▶ SELECTED PASSAGE

--------------------------------------------------

# Help w/ Hagen Calcium Test Kit Pls



## aquasox (Sep 11, 2005)

When do I start counting the drops of reagent 3...do I count the total drops for step 5 only OR step 4 (1 drop) AND step 5 together?


Instructions read:

4) Add 1 drop of Reagent 3 to the test tube.......If, after 1 drop, the color changes from light pink to violet, the Ca measure is below 20 ppm.

5) If the color remains pink, continue to add 1 drop at a time....Count each drop and stop when color changes from light pink to violet....

6) Mulitply total number or drops by 20 to determine Ca ppm.


Thanks


----------



## dennis (Mar 1, 2004)

You include the first drop, technically.

According to the directions:
1drop=20ppm Ca
2drop=40
3drop=60
etc

That is not super accurate though and I would double the entire thing then divide by 2 to gat a more accurate reading. To do this, use a double sample of water (if the test says to use 10ml of tank water, use 20ml instead and add double any other initial reagents also). Then add your drops of reagent 3 and when the color changes to violet, multiply by 20 as per the directions then divide that by 2 to get a more accurate reading.


----------



## Edward (May 25, 2004)

Hi

- use 5 ml
- add 7 drops of reagent #1
- mix
- add 3 drops of reagent #2
- mix

- add 1st drop of reagent #3
- mix
- If color changed you have less then 20 ppm Ca, if not
add 2nd drop of reagebt #3
- If color changed you have 40 ppm Ca, if not
add 3rd drop &#8230;.and so on

[1 drop in 5 ml = 20 ppm Ca]
[1 drop in 10 ml = 10 ppm Ca]


----------



## dennis (Mar 1, 2004)

Sounds about right Edward


----------

--------------------------------------------------

▶ RECORDED DATA
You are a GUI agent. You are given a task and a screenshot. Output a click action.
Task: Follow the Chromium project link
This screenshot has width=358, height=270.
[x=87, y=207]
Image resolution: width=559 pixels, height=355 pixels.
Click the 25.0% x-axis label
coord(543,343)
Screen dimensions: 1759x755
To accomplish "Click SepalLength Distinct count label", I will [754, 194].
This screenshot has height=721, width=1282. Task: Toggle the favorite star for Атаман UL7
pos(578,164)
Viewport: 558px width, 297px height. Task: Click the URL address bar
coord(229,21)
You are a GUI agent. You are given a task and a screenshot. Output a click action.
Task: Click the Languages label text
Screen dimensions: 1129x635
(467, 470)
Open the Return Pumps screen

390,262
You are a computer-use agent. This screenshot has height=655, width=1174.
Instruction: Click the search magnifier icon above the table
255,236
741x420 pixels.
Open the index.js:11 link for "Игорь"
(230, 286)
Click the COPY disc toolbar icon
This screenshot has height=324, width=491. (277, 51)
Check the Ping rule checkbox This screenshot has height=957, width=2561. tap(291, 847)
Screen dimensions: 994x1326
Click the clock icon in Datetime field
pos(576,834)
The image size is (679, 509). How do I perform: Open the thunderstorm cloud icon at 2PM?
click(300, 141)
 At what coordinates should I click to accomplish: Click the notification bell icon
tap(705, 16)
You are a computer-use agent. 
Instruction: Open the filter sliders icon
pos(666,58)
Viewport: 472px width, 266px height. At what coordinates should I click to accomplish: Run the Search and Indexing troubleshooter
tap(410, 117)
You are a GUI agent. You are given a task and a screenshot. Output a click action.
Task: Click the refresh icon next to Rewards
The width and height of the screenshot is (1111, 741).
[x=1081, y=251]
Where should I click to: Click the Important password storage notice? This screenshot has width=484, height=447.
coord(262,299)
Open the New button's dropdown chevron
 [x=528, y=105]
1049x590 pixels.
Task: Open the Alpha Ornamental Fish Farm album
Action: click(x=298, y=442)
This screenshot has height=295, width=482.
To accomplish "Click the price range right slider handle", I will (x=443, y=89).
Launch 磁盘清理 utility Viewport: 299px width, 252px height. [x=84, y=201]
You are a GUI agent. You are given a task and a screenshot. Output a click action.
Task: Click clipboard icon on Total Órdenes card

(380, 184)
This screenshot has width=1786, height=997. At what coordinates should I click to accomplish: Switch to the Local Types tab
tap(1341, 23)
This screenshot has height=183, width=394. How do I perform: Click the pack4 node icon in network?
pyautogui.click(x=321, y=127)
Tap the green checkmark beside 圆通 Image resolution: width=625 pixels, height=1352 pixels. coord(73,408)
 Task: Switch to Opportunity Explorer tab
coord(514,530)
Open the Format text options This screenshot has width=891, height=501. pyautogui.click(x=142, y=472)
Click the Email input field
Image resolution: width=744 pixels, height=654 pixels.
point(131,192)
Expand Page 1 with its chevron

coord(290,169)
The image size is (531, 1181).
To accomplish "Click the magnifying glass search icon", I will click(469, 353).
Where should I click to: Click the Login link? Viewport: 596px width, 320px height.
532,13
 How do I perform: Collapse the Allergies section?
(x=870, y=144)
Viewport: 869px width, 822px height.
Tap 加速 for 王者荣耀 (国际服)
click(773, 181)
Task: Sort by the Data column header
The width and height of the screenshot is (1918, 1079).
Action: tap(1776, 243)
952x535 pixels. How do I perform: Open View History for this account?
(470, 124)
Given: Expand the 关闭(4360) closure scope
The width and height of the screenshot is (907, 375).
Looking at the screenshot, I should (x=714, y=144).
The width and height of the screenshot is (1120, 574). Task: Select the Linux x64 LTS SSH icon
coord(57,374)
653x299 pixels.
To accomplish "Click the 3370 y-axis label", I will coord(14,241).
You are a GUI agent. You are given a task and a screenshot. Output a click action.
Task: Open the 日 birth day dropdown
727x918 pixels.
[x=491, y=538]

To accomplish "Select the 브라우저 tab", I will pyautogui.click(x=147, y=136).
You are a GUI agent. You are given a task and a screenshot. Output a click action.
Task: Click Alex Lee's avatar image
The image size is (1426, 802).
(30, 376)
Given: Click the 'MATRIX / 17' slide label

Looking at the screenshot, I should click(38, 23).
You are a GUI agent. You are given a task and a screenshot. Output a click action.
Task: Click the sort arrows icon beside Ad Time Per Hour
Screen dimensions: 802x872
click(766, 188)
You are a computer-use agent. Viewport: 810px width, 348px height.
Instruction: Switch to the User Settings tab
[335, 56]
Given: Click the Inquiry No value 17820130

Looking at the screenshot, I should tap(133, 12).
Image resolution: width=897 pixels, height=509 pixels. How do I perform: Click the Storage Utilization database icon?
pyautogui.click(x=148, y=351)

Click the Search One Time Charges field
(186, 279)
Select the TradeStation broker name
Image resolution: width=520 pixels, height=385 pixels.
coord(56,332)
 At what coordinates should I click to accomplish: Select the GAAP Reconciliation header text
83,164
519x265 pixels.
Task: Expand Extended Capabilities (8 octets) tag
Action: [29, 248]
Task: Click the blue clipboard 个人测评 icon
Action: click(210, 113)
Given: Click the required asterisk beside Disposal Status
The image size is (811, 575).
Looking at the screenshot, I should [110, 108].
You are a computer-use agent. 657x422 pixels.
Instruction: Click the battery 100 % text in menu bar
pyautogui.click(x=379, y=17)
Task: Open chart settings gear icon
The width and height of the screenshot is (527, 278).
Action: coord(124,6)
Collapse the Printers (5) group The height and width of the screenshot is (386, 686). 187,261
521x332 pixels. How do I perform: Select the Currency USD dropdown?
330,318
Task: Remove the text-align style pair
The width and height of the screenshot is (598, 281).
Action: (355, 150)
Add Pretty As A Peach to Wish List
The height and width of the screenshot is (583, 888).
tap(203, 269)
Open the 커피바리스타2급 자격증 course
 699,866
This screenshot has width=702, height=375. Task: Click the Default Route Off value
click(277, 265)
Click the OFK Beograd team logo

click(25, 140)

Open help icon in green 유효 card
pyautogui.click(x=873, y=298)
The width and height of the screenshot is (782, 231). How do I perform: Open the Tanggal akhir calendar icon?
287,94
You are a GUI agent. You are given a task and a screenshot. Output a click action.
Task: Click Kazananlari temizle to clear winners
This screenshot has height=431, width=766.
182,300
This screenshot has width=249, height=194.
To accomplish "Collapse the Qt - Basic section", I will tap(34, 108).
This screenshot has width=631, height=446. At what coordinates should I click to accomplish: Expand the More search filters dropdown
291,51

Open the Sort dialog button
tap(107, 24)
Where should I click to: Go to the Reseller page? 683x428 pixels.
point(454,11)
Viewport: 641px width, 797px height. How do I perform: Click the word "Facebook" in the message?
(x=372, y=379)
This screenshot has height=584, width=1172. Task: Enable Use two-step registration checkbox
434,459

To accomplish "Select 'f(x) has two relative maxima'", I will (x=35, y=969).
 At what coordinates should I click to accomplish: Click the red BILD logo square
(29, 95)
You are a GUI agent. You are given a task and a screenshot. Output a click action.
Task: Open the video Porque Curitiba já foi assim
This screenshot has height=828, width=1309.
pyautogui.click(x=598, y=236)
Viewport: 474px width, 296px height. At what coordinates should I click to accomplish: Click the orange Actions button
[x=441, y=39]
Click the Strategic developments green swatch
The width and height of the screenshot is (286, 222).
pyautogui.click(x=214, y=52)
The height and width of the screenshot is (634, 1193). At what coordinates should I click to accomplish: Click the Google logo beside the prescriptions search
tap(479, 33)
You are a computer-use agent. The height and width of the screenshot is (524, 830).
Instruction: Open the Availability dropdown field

--------------------------------------------------

▶ EXERCISE INSTRUCTIONS
• 1. In the calcium test kit thread, reproduce everything from "You include the" down to "get a more accurate reading.".
• 2. According to the calcium test kit thread, what calcium level does one drop of reagent 3 indicate in a 10 ml sample?
• 3. Condense the paragraph of the calcium test kit thread that begins "That is not super accurate though" into a short numbered list that keeps its main facts.

▶ EXPECTED RESPONSES
• 1.
You include the first drop, technically.

According to the directions:
1drop=20ppm Ca
2drop=40
3drop=60
etc

That is not super accurate though and I would double the entire thing then divide by 2 to gat a more accurate reading. To do this, use a double sample of water (if the test says to use 10ml of tank water, use 20ml instead and add double any other initial reagents also). Then add your drops of reagent 3 and when the color changes to violet, multiply by 20 as per the directions then divide that by 2 to get a more accurate reading.

• 2. One drop in 10 ml indicates 10 ppm Ca.

• 3.
1. Use a double sample of water, such as 20 ml instead of 10 ml, and double any other initial reagents.
2. Add drops of reagent 3 until the color changes to violet.
3. Multiply the number of drops by 20, as the directions state.
4. Divide the result by 2 to obtain a more accurate reading.